Turn into a mixing bowl three tablespoonfuls of grated chocolate, two tablespoonfuls of molasses, a pinch each of ground cinnamon and nutmeg, half a cupful of brown sugar, and half a cupful of mixed shortening and butter (melted). Mix these ingredients thoroughly and then add half a cupful of thick sour cream in which a scant teaspoonful of baking soda has been dissolved, and sufficient sifted pastry flour to form a cooky dough; roll out on the bread board into a very thin sheet and with a cutter stamp into thin wafers; dust these lightly with grated sweet chocolate and bake in a quick oven for about seven minutes.

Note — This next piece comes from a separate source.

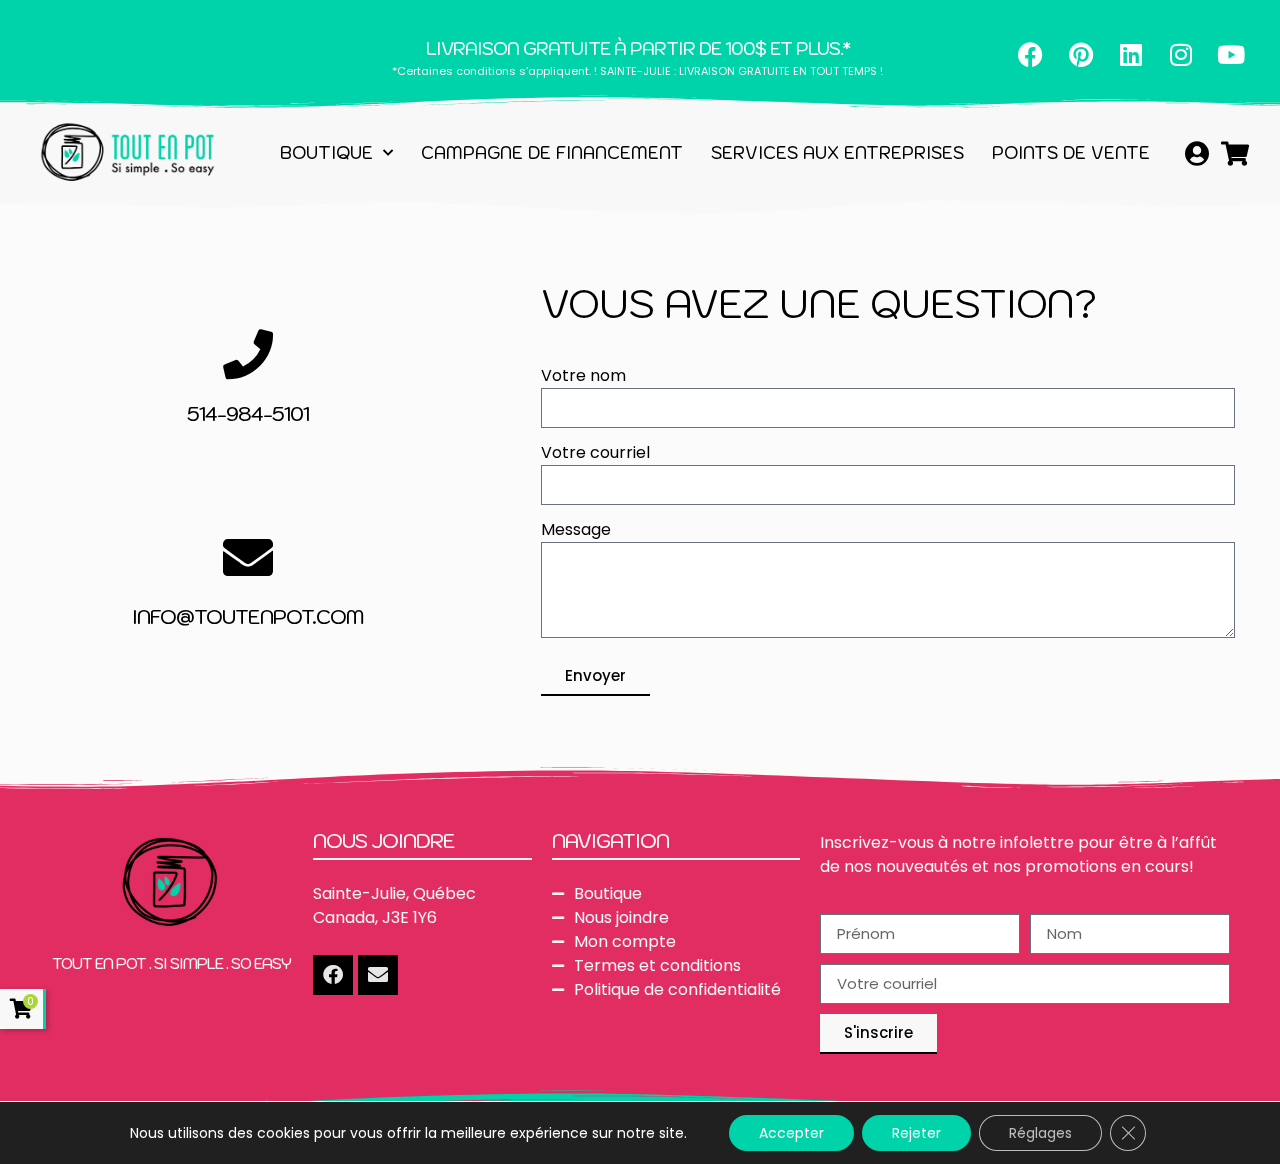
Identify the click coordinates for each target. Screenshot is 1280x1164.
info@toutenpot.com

One cupful of butter, two cupfuls of brown sugar, three cupfuls of flour, two teaspoonfuls of ground cinnamon, and one egg. Cream butter and sugar, add cinnamon and egg, add a little flour at a time, knead until well mixed, roll out on a cake board one-quarter of an inch thick, cut with cake cutter. Bake in a hot oven until brown. These are delicious with afternoon tea.
Cream two cupfuls of sugar and one cupful of butter, add one cupful of buttermilk, one teaspoonful of soda, spices or flavoring to taste, and flour sufficient to roll.
Mix thoroughly together one tablespoonful of melted butter, one cupful of granulated sugar, two well-beaten eggs, one teaspoonful of vanilla, a little grated nutmeg, and two and a half cupfuls of oatmeal into which have been stirred two and a half teaspoonfuls of baking powder. Have the batter quite stiff and drop by the teaspoonful on a buttered baking sheet, having them about an inch apart. Bake in a moderate oven until crisp and brown on the edges.